START WORKING DATA

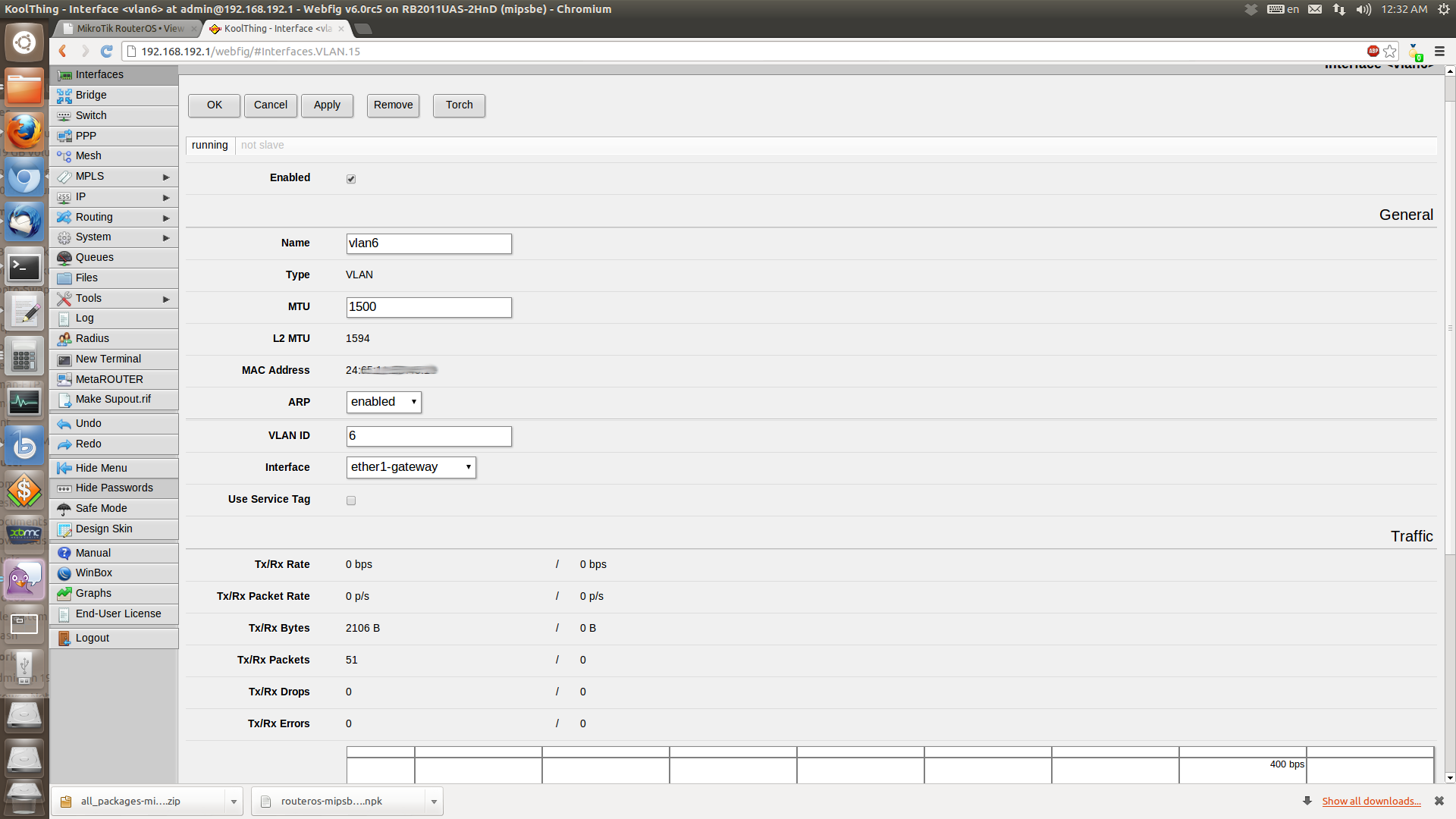This screenshot has height=819, width=1456.
Task: Switch to the MikroTik RouterOS tab
Action: pyautogui.click(x=130, y=29)
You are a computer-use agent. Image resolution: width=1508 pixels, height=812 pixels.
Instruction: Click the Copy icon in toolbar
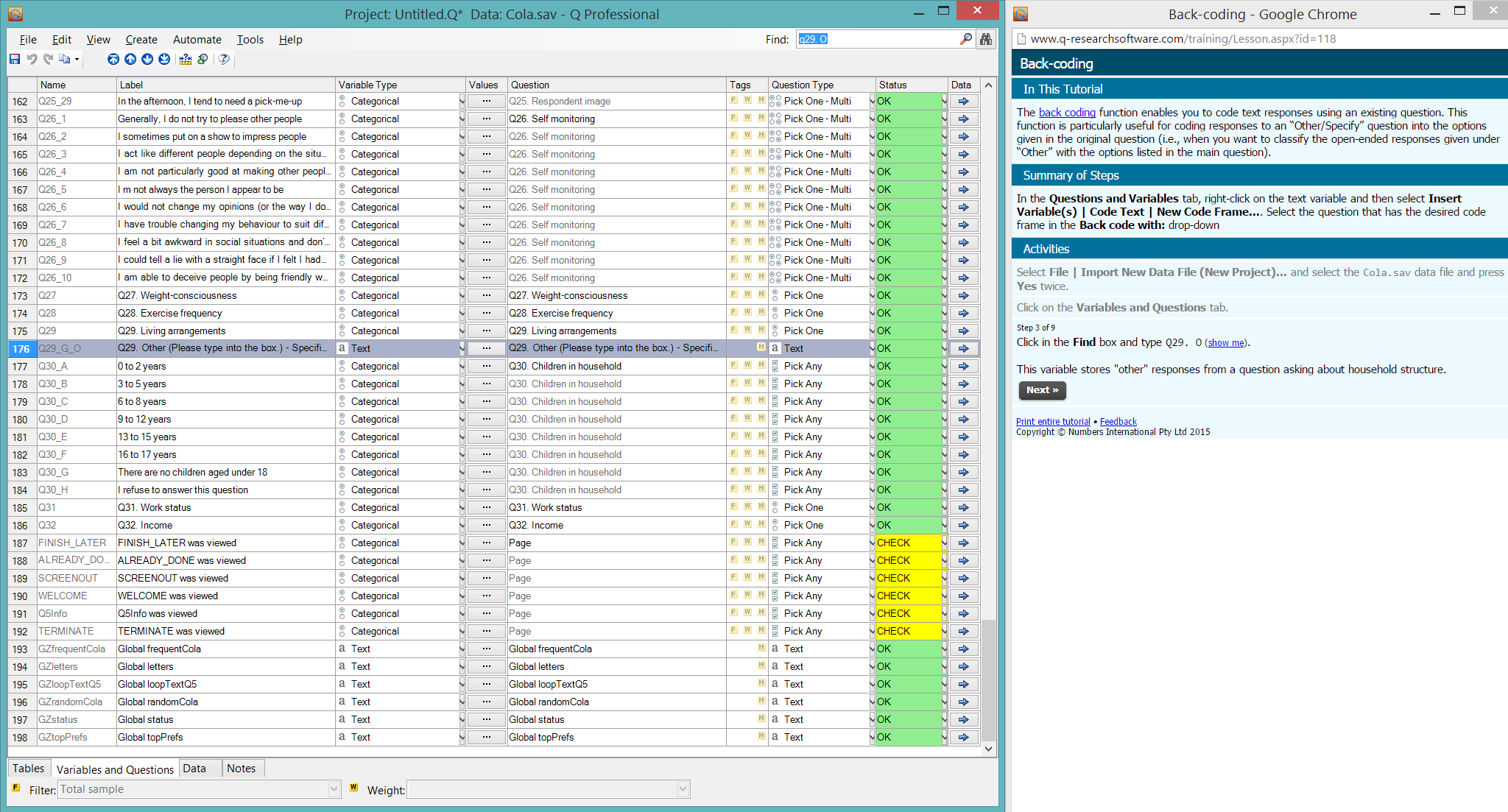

END WORKING DATA

§ TASK TO CARRY OUT: Wording must stay exact. Give again the lines from the line with "You are a computer-use" through the last line of the listing, both ends included, without pictures.

§ TASK SOLUTION:
You are a computer-use agent. Image resolution: width=1508 pixels, height=812 pixels.
Instruction: Click the Copy icon in toolbar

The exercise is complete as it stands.